--- PAGE EXTRACT Enclosed Below ---

Friday, July 29, 2011

The ILC’s Maiden Voyage to Vanderbilt: “Just Keep Swimming”


It feels so foreign, not being in Hank Ingram House playing with cards with classmates and proctors, but being alone in a hotel room preparing to go home. Vanderbilt was my home for the last three weeks and I felt its Southern Hospitality throughout its inviting campus. I’m glad to be off a set schedule, but at the same time the schedule allowed us to see everything the school and the community had to offer. I’m also glad to be out of class or not having the responsibility to wake up early during the summer; because in most instances my World Religions course wasn’t a class to me, but a precious opportunity to learn about something interesting from an expert in that field. Another thing I’m ecstatic about is the fact that I get to see my family even though I must temporarily leave the family I called my own for three weeks, full of smart motivated kids full of different interests and desires. I truly enjoyed getting to know each one of them including staff, my TA, and my professor.

To accomplish the goals we had set earlier in the trip, to see the sites of the cities in which we stayed, we had to leave earlier than the other campers, at about 7:00AM. We were quite exhausted from staying up late hours into the night signing autographs and blogging and then waking up early that we fell asleep throughout our whole ride to Atlanta, excluding breakfast and our trip to Ruby Falls in Lookout Mountain. Yes, I literally mean inside Lookout Mountain. Within the Mountain are caves, one leading to a waterfall over 120 ft high submerged in about 1100ft of solid limestone. The Falls are a beautiful attraction, but not the only one; the path to the Falls have many beautiful and unique rock formations like the onyx column and the leaning tower.

Upon our entrance into the city we immediately went to the CNN center to explore the eight stories of innovation and history. When one enters, they immediately notice they house the largest unsupported elevator, only being held by its start and end point, it spans the whole eight stories. I learned how green screen and Teleprompters work along with the stressful and intense life these dedicated broadcasters lead in order to inform us about what’s going on.

After leaving the CNN center we began to make plans to head to the Georgia Aquarium and the Ocean Voyager, the largest indoor habitat for animals. When we had finished checking in at our hotel we headed for the Aquarium, which on our first approach looked empty. Then we noticed the multitude of people in the courtyard waiting to buy tickets or to enter into the building. When we had purchased our tickets and were admitted into the building, we saw the vast amount of exhibits: Georgia’s waters, coral reef life, fresh water animals, cold water animals, dolphins, and the famed Ocean Voyager exhibit. It was amazing; we saw a huge array of animals including whale sharks, manta rays, beluga whales, otters, penguins, fish, shellfish, and even sea anemonemone (anemone) according to Nemo of “Finding Nemo”, also Nemo’s species of clownfish.

This brought me back to the words of Dori that stay with me through any circumstances especially regarding school and college “just keep swimming.”

--- End of Enclosed PAGE EXTRACT ---
--- DATA LISTING Enclosed Below ---

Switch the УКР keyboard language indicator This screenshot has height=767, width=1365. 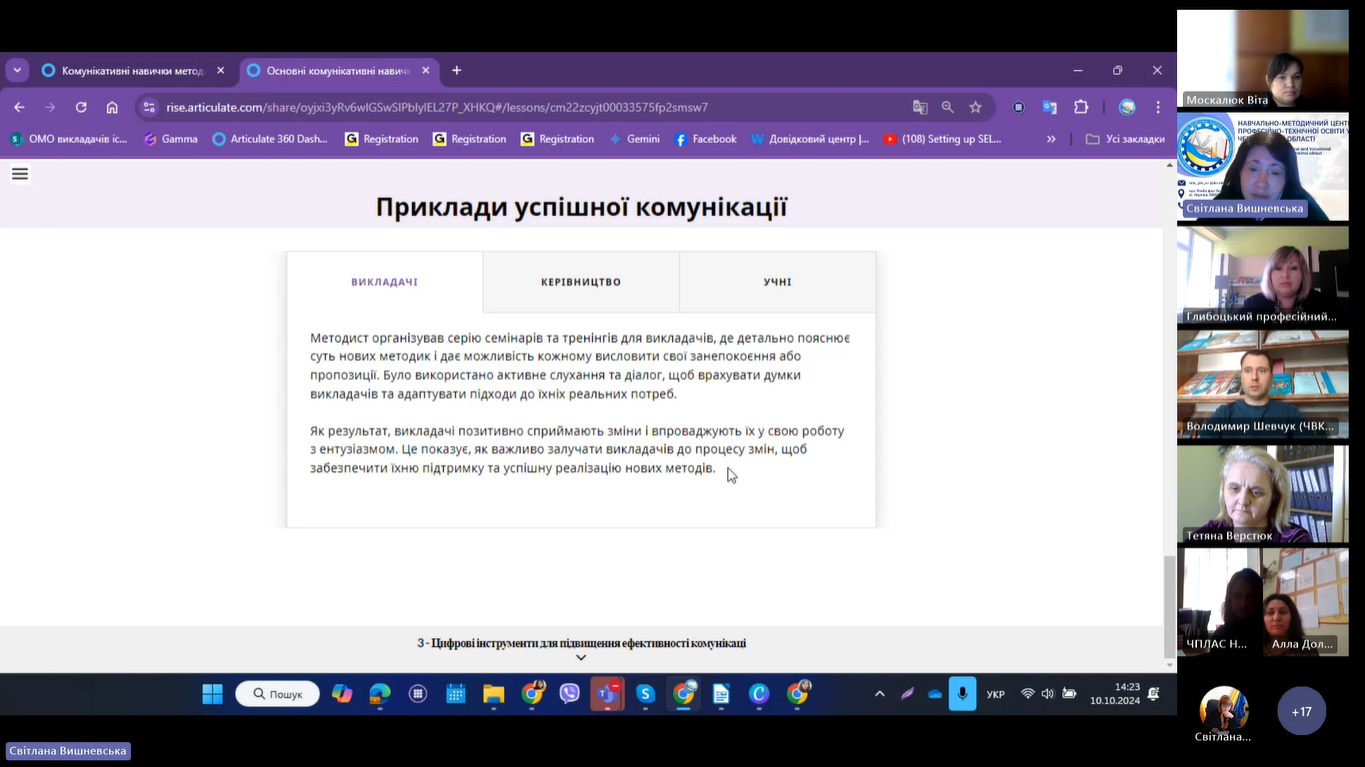click(x=995, y=694)
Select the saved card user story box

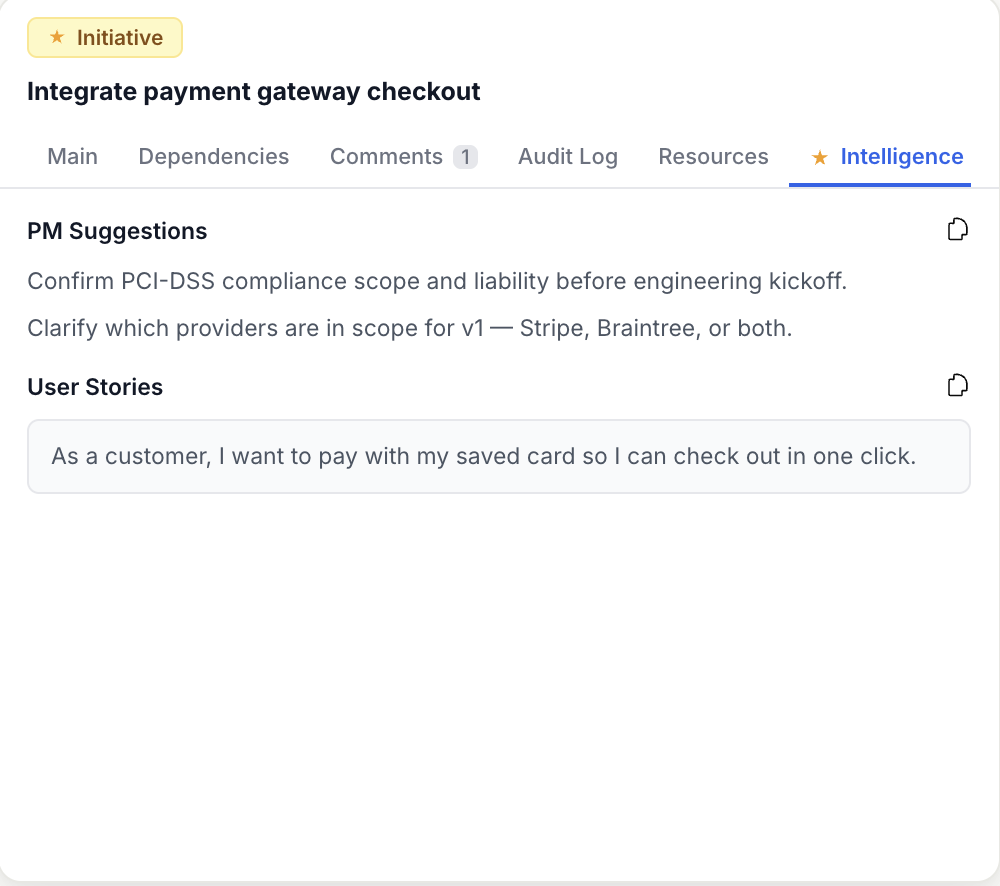click(x=500, y=456)
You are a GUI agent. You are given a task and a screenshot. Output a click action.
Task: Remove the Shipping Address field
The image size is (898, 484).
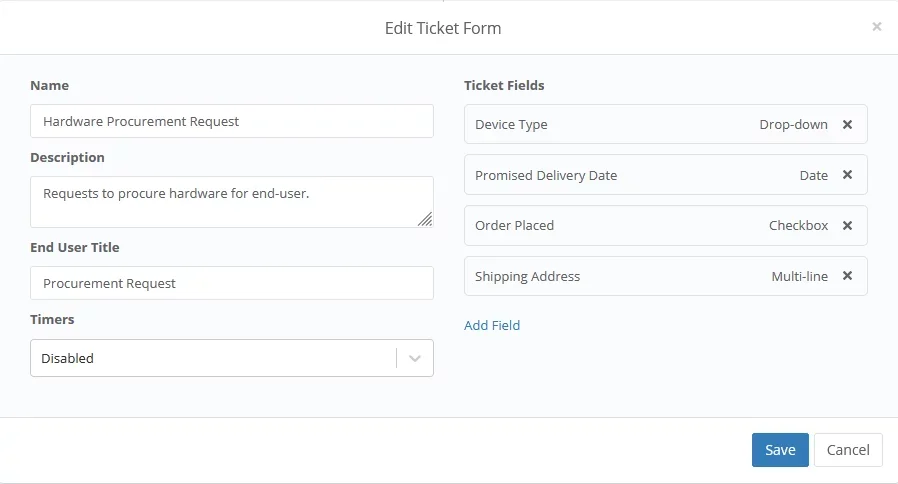click(847, 276)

--- End of Enclosed DATA LISTING ---

[ACTION ITEM]
Answer from the travel post:
1. What course did the writer take at Vanderbilt?
2. At about what time did the group leave to see the sites of the cities?
3. How many stories does the CNN center have?
None of the lines are needed here.

[RESPONSE AREA]
1. World Religions
2. About 7:00AM
3. Eight